Records excerpted from a collection
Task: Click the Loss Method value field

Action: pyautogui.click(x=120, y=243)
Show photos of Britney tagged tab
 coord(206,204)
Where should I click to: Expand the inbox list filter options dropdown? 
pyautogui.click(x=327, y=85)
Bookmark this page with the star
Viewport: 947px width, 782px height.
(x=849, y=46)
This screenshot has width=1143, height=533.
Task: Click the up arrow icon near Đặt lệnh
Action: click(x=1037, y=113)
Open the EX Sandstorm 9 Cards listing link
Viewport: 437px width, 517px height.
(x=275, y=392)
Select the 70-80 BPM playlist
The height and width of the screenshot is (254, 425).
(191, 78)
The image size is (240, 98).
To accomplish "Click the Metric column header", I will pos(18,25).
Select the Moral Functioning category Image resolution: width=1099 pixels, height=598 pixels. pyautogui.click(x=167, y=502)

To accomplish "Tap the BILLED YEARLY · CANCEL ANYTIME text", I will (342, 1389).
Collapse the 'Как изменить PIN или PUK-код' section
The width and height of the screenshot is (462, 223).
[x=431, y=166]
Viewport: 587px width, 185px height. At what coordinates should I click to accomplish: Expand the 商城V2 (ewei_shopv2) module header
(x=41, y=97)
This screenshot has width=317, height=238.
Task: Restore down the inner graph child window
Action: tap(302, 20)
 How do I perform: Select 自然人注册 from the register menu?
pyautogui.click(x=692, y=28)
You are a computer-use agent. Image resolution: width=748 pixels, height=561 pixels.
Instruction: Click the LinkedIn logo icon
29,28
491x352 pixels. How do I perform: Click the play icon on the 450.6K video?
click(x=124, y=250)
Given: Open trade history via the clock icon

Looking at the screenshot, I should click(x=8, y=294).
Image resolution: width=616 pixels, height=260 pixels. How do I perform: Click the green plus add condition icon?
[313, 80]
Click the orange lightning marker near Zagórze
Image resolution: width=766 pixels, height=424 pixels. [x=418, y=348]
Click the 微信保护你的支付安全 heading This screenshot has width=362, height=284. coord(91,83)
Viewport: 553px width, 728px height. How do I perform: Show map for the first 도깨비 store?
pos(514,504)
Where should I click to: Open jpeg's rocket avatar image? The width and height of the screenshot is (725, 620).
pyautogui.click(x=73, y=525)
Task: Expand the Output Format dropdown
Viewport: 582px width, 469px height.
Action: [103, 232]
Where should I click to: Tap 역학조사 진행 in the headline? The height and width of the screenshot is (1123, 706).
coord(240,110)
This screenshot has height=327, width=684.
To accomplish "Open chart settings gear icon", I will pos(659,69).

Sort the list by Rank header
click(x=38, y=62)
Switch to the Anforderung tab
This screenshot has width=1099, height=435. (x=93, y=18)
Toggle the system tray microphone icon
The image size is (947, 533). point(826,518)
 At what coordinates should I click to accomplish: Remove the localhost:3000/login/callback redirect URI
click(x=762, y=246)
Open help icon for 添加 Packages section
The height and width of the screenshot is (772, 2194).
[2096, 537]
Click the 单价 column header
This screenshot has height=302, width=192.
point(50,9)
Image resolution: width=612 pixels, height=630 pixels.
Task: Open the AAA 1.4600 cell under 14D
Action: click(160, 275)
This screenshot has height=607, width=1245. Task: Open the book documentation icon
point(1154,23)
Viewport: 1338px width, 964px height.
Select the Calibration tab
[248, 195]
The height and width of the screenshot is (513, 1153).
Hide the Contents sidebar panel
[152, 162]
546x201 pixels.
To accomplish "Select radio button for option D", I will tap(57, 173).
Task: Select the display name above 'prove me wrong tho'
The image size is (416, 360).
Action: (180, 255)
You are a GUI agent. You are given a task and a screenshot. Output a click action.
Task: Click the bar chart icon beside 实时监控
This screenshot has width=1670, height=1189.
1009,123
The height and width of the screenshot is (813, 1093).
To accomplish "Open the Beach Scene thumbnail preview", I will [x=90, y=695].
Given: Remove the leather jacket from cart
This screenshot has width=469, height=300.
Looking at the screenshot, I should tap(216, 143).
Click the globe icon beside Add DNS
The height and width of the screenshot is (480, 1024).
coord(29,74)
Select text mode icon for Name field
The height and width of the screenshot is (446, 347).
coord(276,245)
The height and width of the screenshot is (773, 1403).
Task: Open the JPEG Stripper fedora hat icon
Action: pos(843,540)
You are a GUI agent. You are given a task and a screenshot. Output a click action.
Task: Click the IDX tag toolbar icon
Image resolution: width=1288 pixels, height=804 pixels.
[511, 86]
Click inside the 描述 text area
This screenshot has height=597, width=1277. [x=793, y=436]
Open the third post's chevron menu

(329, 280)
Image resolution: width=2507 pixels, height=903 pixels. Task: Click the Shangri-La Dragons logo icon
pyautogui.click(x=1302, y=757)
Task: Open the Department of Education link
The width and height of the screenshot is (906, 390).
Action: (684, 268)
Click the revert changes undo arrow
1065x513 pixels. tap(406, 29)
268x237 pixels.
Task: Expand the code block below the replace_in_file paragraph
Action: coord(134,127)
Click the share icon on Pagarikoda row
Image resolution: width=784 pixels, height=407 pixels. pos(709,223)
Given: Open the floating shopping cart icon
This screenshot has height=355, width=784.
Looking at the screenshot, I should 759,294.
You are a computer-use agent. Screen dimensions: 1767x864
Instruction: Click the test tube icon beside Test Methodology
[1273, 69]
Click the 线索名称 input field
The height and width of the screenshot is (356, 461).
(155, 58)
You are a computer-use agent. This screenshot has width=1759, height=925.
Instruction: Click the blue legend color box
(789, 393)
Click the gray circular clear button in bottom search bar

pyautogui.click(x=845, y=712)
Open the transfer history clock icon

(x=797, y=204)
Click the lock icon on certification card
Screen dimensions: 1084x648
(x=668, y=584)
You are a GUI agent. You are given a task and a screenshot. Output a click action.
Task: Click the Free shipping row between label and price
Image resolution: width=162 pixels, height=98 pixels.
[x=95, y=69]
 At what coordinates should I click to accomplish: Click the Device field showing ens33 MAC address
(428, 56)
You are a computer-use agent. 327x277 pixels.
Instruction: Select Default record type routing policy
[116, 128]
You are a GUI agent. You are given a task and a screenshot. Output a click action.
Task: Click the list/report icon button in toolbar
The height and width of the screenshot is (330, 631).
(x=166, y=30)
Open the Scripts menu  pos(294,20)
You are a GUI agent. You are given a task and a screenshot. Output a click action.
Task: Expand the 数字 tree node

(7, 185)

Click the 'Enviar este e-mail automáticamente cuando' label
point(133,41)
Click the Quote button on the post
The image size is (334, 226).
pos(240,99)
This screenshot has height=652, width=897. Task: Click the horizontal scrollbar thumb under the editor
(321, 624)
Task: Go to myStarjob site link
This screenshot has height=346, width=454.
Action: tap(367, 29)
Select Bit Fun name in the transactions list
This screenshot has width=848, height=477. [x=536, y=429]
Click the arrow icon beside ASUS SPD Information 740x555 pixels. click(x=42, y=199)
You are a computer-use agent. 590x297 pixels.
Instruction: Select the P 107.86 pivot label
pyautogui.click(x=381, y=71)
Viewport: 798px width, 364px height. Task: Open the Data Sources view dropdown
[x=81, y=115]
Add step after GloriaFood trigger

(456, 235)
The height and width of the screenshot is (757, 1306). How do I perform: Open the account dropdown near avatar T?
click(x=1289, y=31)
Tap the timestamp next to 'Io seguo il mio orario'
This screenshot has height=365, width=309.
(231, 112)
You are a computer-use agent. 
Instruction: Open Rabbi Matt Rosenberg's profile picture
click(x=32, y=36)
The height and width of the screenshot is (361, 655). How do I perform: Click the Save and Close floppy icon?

● Assigned task
None of the records may be skipped; each is to be repeated exactly.

● Written solution
Task: Click the Loss Method value field

Action: pyautogui.click(x=120, y=243)
Show photos of Britney tagged tab
 coord(206,204)
Where should I click to: Expand the inbox list filter options dropdown? 
pyautogui.click(x=327, y=85)
Bookmark this page with the star
Viewport: 947px width, 782px height.
(x=849, y=46)
This screenshot has width=1143, height=533.
Task: Click the up arrow icon near Đặt lệnh
Action: click(x=1037, y=113)
Open the EX Sandstorm 9 Cards listing link
Viewport: 437px width, 517px height.
(x=275, y=392)
Select the 70-80 BPM playlist
The height and width of the screenshot is (254, 425).
(191, 78)
The image size is (240, 98).
To accomplish "Click the Metric column header", I will pos(18,25).
Select the Moral Functioning category Image resolution: width=1099 pixels, height=598 pixels. pyautogui.click(x=167, y=502)

To accomplish "Tap the BILLED YEARLY · CANCEL ANYTIME text", I will (342, 1389).
Collapse the 'Как изменить PIN или PUK-код' section
The width and height of the screenshot is (462, 223).
[x=431, y=166]
Viewport: 587px width, 185px height. At what coordinates should I click to accomplish: Expand the 商城V2 (ewei_shopv2) module header
(x=41, y=97)
This screenshot has width=317, height=238.
Task: Restore down the inner graph child window
Action: tap(302, 20)
 How do I perform: Select 自然人注册 from the register menu?
pyautogui.click(x=692, y=28)
You are a computer-use agent. Image resolution: width=748 pixels, height=561 pixels.
Instruction: Click the LinkedIn logo icon
29,28
491x352 pixels. How do I perform: Click the play icon on the 450.6K video?
click(x=124, y=250)
Given: Open trade history via the clock icon

Looking at the screenshot, I should click(x=8, y=294).
Image resolution: width=616 pixels, height=260 pixels. How do I perform: Click the green plus add condition icon?
[313, 80]
Click the orange lightning marker near Zagórze
Image resolution: width=766 pixels, height=424 pixels. [x=418, y=348]
Click the 微信保护你的支付安全 heading This screenshot has width=362, height=284. coord(91,83)
Viewport: 553px width, 728px height. How do I perform: Show map for the first 도깨비 store?
pos(514,504)
Where should I click to: Open jpeg's rocket avatar image? The width and height of the screenshot is (725, 620).
pyautogui.click(x=73, y=525)
Task: Expand the Output Format dropdown
Viewport: 582px width, 469px height.
Action: [103, 232]
Where should I click to: Tap 역학조사 진행 in the headline? The height and width of the screenshot is (1123, 706).
coord(240,110)
This screenshot has height=327, width=684.
To accomplish "Open chart settings gear icon", I will pos(659,69).

Sort the list by Rank header
click(x=38, y=62)
Switch to the Anforderung tab
This screenshot has width=1099, height=435. (x=93, y=18)
Toggle the system tray microphone icon
The image size is (947, 533). point(826,518)
 At what coordinates should I click to accomplish: Remove the localhost:3000/login/callback redirect URI
click(x=762, y=246)
Open help icon for 添加 Packages section
The height and width of the screenshot is (772, 2194).
[2096, 537]
Click the 单价 column header
This screenshot has height=302, width=192.
point(50,9)
Image resolution: width=612 pixels, height=630 pixels.
Task: Open the AAA 1.4600 cell under 14D
Action: click(160, 275)
This screenshot has height=607, width=1245. Task: Open the book documentation icon
point(1154,23)
Viewport: 1338px width, 964px height.
Select the Calibration tab
[248, 195]
The height and width of the screenshot is (513, 1153).
Hide the Contents sidebar panel
[152, 162]
546x201 pixels.
To accomplish "Select radio button for option D", I will tap(57, 173).
Task: Select the display name above 'prove me wrong tho'
The image size is (416, 360).
Action: (180, 255)
You are a GUI agent. You are given a task and a screenshot. Output a click action.
Task: Click the bar chart icon beside 实时监控
This screenshot has width=1670, height=1189.
1009,123
The height and width of the screenshot is (813, 1093).
To accomplish "Open the Beach Scene thumbnail preview", I will [x=90, y=695].
Given: Remove the leather jacket from cart
This screenshot has width=469, height=300.
Looking at the screenshot, I should tap(216, 143).
Click the globe icon beside Add DNS
The height and width of the screenshot is (480, 1024).
coord(29,74)
Select text mode icon for Name field
The height and width of the screenshot is (446, 347).
coord(276,245)
The height and width of the screenshot is (773, 1403).
Task: Open the JPEG Stripper fedora hat icon
Action: pos(843,540)
You are a GUI agent. You are given a task and a screenshot. Output a click action.
Task: Click the IDX tag toolbar icon
Image resolution: width=1288 pixels, height=804 pixels.
[511, 86]
Click inside the 描述 text area
This screenshot has height=597, width=1277. [x=793, y=436]
Open the third post's chevron menu

(329, 280)
Image resolution: width=2507 pixels, height=903 pixels. Task: Click the Shangri-La Dragons logo icon
pyautogui.click(x=1302, y=757)
Task: Open the Department of Education link
The width and height of the screenshot is (906, 390).
Action: (684, 268)
Click the revert changes undo arrow
1065x513 pixels. tap(406, 29)
268x237 pixels.
Task: Expand the code block below the replace_in_file paragraph
Action: coord(134,127)
Click the share icon on Pagarikoda row
Image resolution: width=784 pixels, height=407 pixels. pos(709,223)
Given: Open the floating shopping cart icon
This screenshot has height=355, width=784.
Looking at the screenshot, I should 759,294.
You are a computer-use agent. Screen dimensions: 1767x864
Instruction: Click the test tube icon beside Test Methodology
[1273, 69]
Click the 线索名称 input field
The height and width of the screenshot is (356, 461).
(155, 58)
You are a computer-use agent. This screenshot has width=1759, height=925.
Instruction: Click the blue legend color box
(789, 393)
Click the gray circular clear button in bottom search bar

pyautogui.click(x=845, y=712)
Open the transfer history clock icon

(x=797, y=204)
Click the lock icon on certification card
Screen dimensions: 1084x648
(x=668, y=584)
You are a GUI agent. You are given a task and a screenshot. Output a click action.
Task: Click the Free shipping row between label and price
Image resolution: width=162 pixels, height=98 pixels.
[x=95, y=69]
 At what coordinates should I click to accomplish: Click the Device field showing ens33 MAC address
(428, 56)
You are a computer-use agent. 327x277 pixels.
Instruction: Select Default record type routing policy
[116, 128]
You are a GUI agent. You are given a task and a screenshot. Output a click action.
Task: Click the list/report icon button in toolbar
The height and width of the screenshot is (330, 631).
(x=166, y=30)
Open the Scripts menu  pos(294,20)
You are a GUI agent. You are given a task and a screenshot. Output a click action.
Task: Expand the 数字 tree node

(7, 185)

Click the 'Enviar este e-mail automáticamente cuando' label
point(133,41)
Click the Quote button on the post
The image size is (334, 226).
pos(240,99)
This screenshot has height=652, width=897. Task: Click the horizontal scrollbar thumb under the editor
(321, 624)
Task: Go to myStarjob site link
This screenshot has height=346, width=454.
Action: tap(367, 29)
Select Bit Fun name in the transactions list
This screenshot has width=848, height=477. [x=536, y=429]
Click the arrow icon beside ASUS SPD Information 740x555 pixels. click(x=42, y=199)
You are a computer-use agent. 590x297 pixels.
Instruction: Select the P 107.86 pivot label
pyautogui.click(x=381, y=71)
Viewport: 798px width, 364px height. Task: Open the Data Sources view dropdown
[x=81, y=115]
Add step after GloriaFood trigger

(456, 235)
The height and width of the screenshot is (757, 1306). How do I perform: Open the account dropdown near avatar T?
click(x=1289, y=31)
Tap the timestamp next to 'Io seguo il mio orario'
This screenshot has height=365, width=309.
(231, 112)
You are a computer-use agent. 
Instruction: Open Rabbi Matt Rosenberg's profile picture
click(x=32, y=36)
The height and width of the screenshot is (361, 655). How do I perform: Click the Save and Close floppy icon?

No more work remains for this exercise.